目前国内新型抗菌水凝胶敷料主要有:一是自身具有抗菌性的壳聚糖及衍生物水凝胶,但是单纯利用壳聚糖制备的水凝胶会存在机械强度不足等问题,需通过互穿等方式与其他聚合物形成水凝胶增强其力学强度和交联度,而且当感染严重时,壳聚糖等自身抗菌水凝胶的抑菌作用存在很大的局限性,必须负载抗菌剂增强其抗菌效果;二是负载抗菌剂水凝胶,纳米银具有良好的抗菌性、耐热性、分散性良好及抗药性小等优异性能,为常用的负载抗菌剂,但是这类金属抗菌剂存在一定的细胞毒性,其应用具有一定的安全隐患。

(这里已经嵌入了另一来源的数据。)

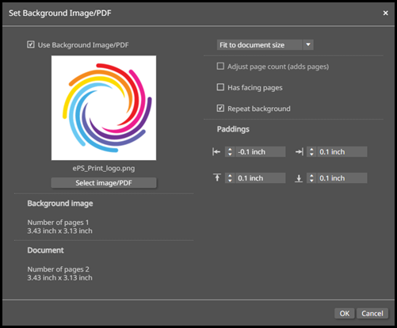This screenshot has width=397, height=328.
Task: Click the ePS Print logo thumbnail preview
Action: [x=104, y=108]
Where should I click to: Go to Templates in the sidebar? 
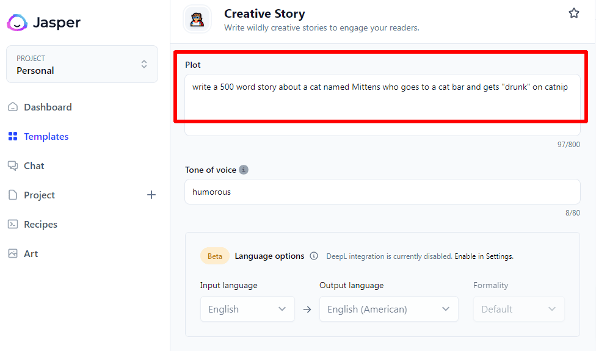click(46, 137)
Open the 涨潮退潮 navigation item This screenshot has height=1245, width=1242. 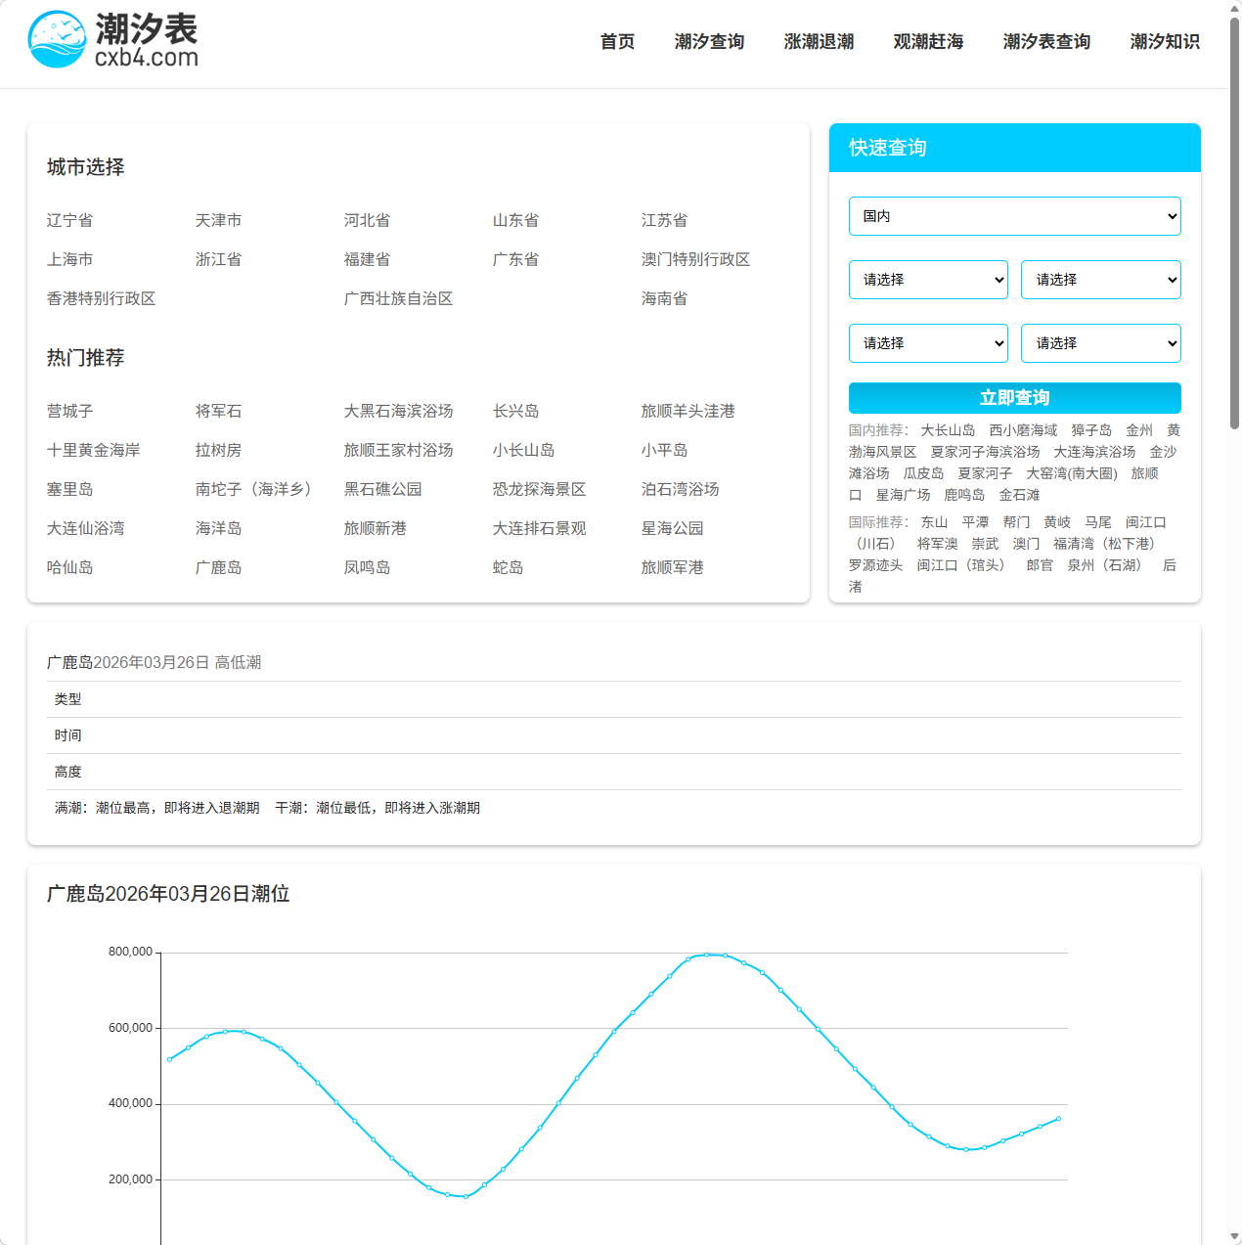point(818,42)
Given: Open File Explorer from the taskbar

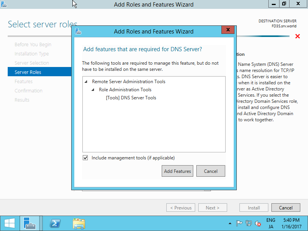Looking at the screenshot, I should [x=79, y=223].
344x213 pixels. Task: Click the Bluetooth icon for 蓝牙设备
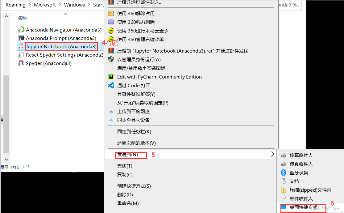284,173
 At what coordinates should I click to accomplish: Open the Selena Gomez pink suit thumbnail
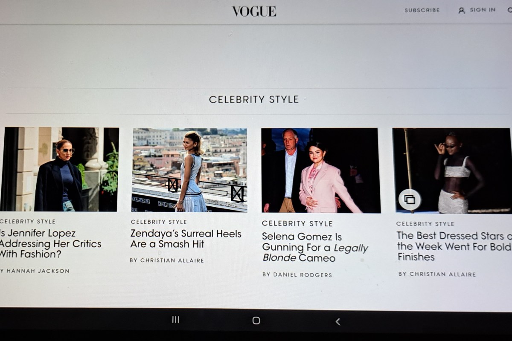tap(321, 171)
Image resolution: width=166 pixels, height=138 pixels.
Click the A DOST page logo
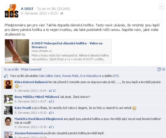tap(12, 10)
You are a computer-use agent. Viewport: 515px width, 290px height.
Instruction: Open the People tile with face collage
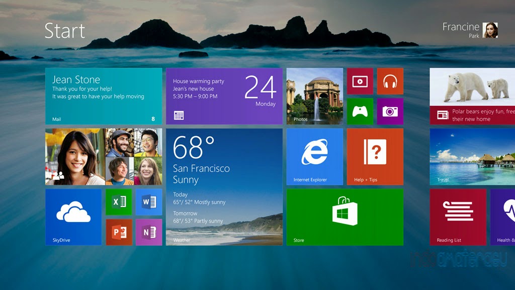pos(103,156)
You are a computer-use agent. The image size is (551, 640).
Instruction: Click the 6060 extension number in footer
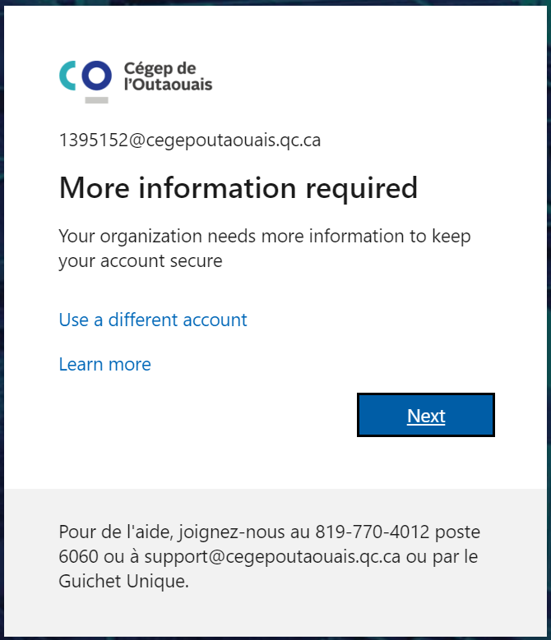coord(78,557)
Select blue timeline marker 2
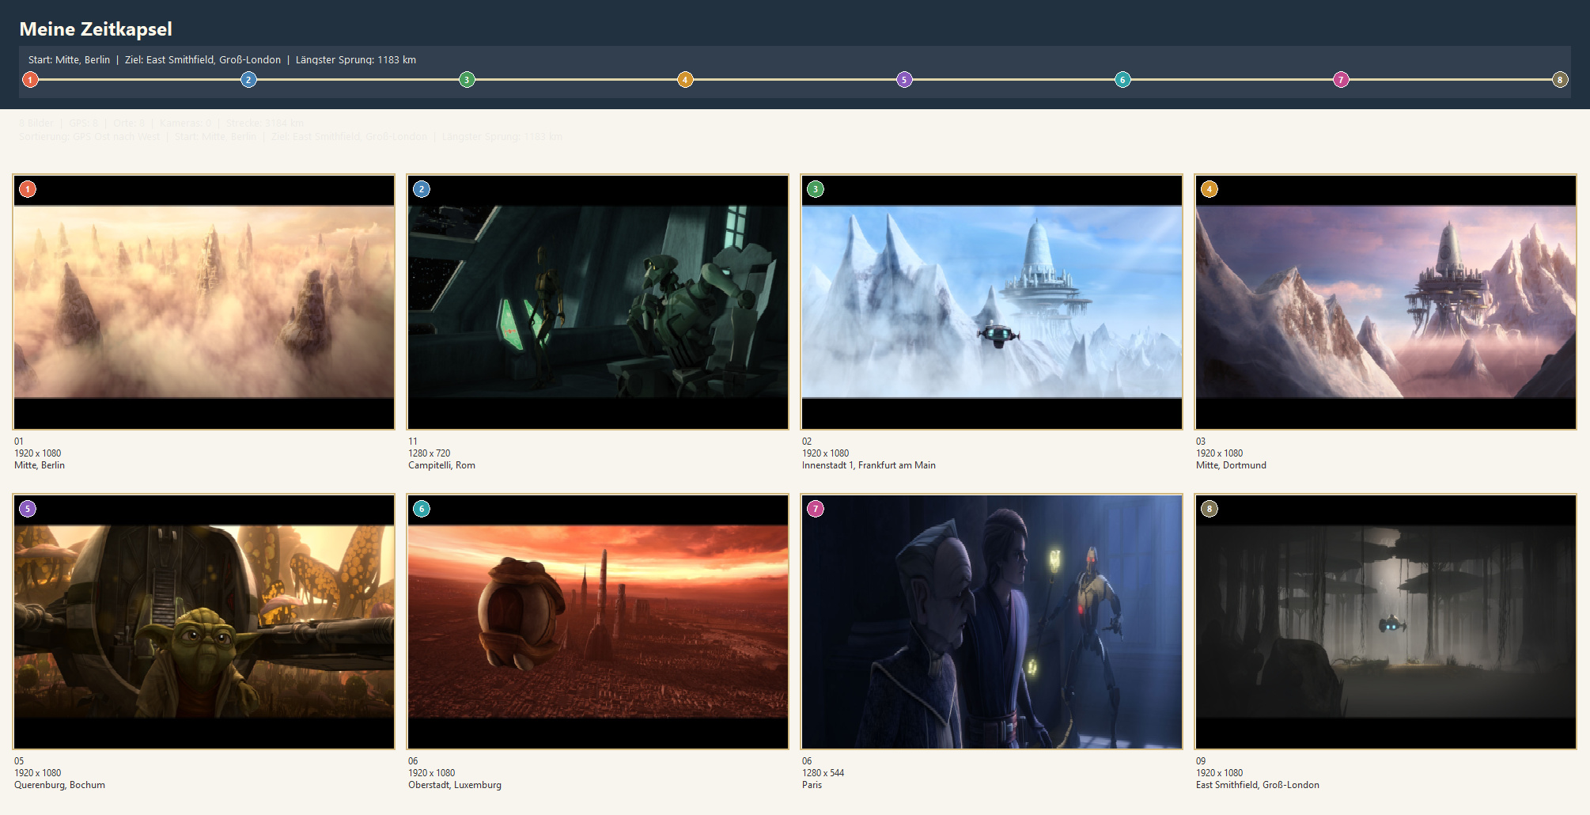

聚丙烯酰胺水凝胶有良好的组织相容性和生物学上的惰性,早已在生物医用领域得到应用,有望用于制备创面敷料。中国专利申请CN109513039A公开了一种含咪唑溴盐的抗菌水凝胶敷料,将抗菌成分咪唑溴盐、丙烯酰胺与引发剂均匀分散到含羟基亲水性聚合物单体溶液中形成载体体系,再经过加热及反复的冷冻-解冻过程,使咪唑溴盐通过化学键与基体大分子紧密结合。中国专利申请CN109550073A和CN109481727A公开了将氯氧化铋或二硫化钨分散于海藻酸钠溶液中,再将其与丙烯酰胺、交联剂、引发剂混合成胶,制得抗菌水凝胶敷料,其需在特定的光照条件下才具有抗菌效果。上述专利公开选用有机合成药物或无机金属化合物作为抗菌剂,虽抗菌效果好,但具有一定的安全隐患;而且为使水凝胶有良好的负载性能、力学性能等,需选用多种材料结合形成一个复合水凝胶载体,制备成本高、过程复杂。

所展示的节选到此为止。